Across the 189 factories surveyed by AFWA in 2020, workers lost at least an estimated USD 164 million in wages.
Meanwhile, the Knight family, which is the second largest shareholder in Nike Inc., paid itself USD 74 million in dividends on their company stock between March and May 2020 alone.
Not only did people lose out on wages, eight in 10 of the fired workers surveyed stated that they had not been paid severance benefits, seven in 10 fell into poverty, and debts doubled as many workers were left unable to afford food or rent.
In 2021, while workers were struggling for survival, Nike reported that its annual profits had soared by 196%, the largest increase in the company’s history. Nike is not alone, AFWA noted. Rather, as the pandemic reaches its three-year mark, the companies of ‘Big Fashion’ are locking in their highest profits in over 10 years.
In 2022, the AFWA revisited 41 factories from its original survey to determine if conditions had improved for workers. It presented its findings in a new report titled ‘Big Fashion and Wall Street Cash In On Wage Theft,’ released on February 27.
Millions in stolen wages in the pockets of shareholders
The new report found that nine in 10 factories had not resolved wage claims dating back to 2020, representing a total of USD 71 million. 22 factories were not paying workers their owed overtime and eight factories were not paying their workers minimum wages or owed benefits.

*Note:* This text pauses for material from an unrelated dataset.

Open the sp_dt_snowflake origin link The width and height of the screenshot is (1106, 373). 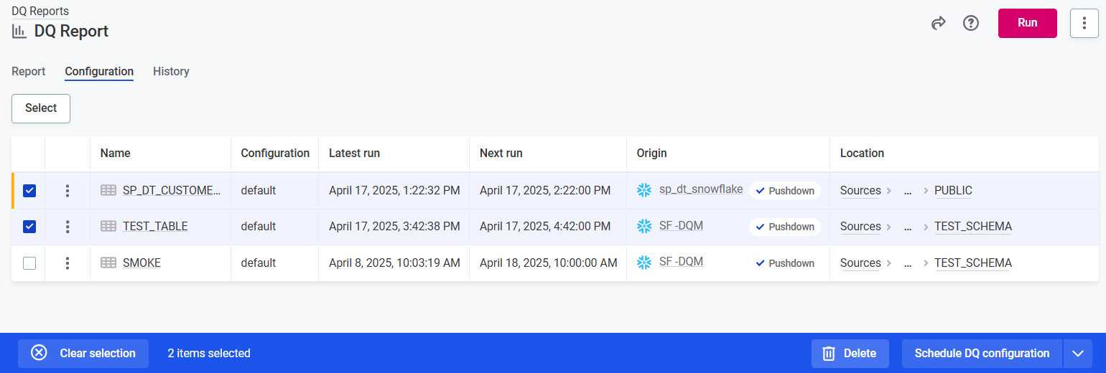[700, 190]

The report suggests that the total potential wage claims for Nike, Levi’s, and VF Corp in just the six countries surveyed in 2022 could amount to USD 427 million.
Not only have these companies given millions in dividends to their owners, they have continued to authorize multi-billion dollar stock buyback programs, “a legal form of stock manipulation that is widely considered [to be] bad for the economy and for workers,” the report says.

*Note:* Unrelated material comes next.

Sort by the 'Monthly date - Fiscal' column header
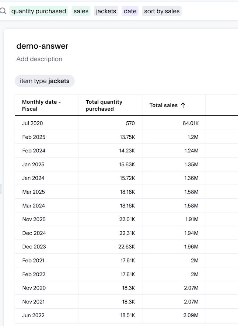 (x=41, y=105)
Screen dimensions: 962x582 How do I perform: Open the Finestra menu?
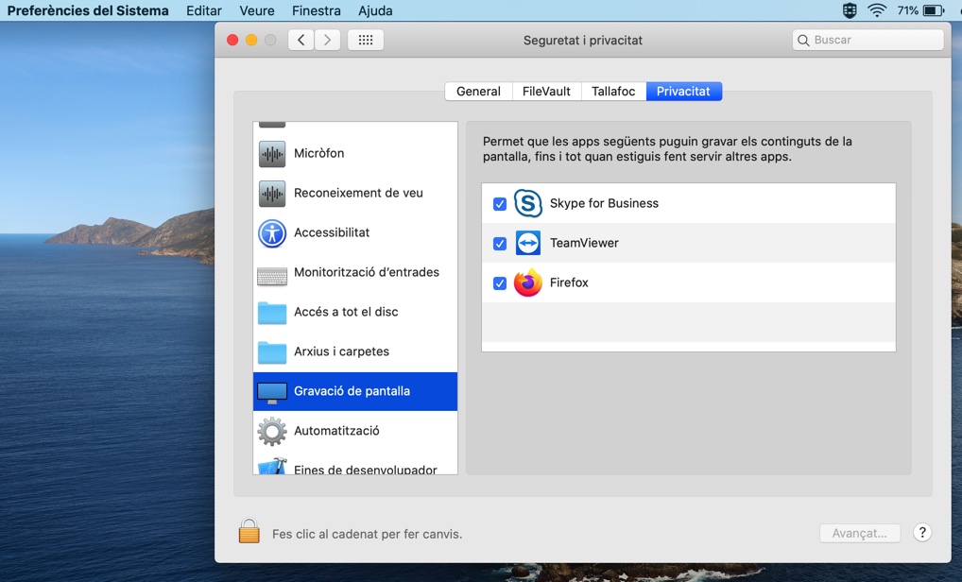(x=316, y=10)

“Corporations use stock buybacks to inflate their share prices…cutting the number of shares that represent the total value of the company and therefore making each share worth more,” AFWA explained. In turn, Wall Street benefits from buybacks because big Wall Street firms, including Blackrock and Vanguard, have a controlling stake in companies and can drive buybacks.
Instead of investing profits towards wages, “corporations are extracting wealth from companies and from their workers to create shareholder value for the already powerful and wealthy.”
With the present share buyback authorizations, ‘Big Fashion’ companies could pay back the workers in the factories surveyed by AFWA a thousand times over. Nike could do it nearly two thousand times.
The report has been released with the launch of the campaign ‘Fight the Heist’ to demand that ‘Big Fashion’ companies engage with workers for a “systematic investigation of COVID wage theft claims,” to end payouts and stock buybacks for billionaires until all garment workers are paid their lost wages, and that they transform their global supply chains to ensure that workers are paid a living wage.
20 unions from Cambodia, India, Indonesia, Pakistan, and Sri Lanka representing garment workers along Nike’s supply chains also submitted a complaint against Nike to the US State Department through the Organization of Economic Co-operation and Development’s (OECD) First Instance mechanism, detailing “severe human rights impacts” including impacts on social security and gender discrimination.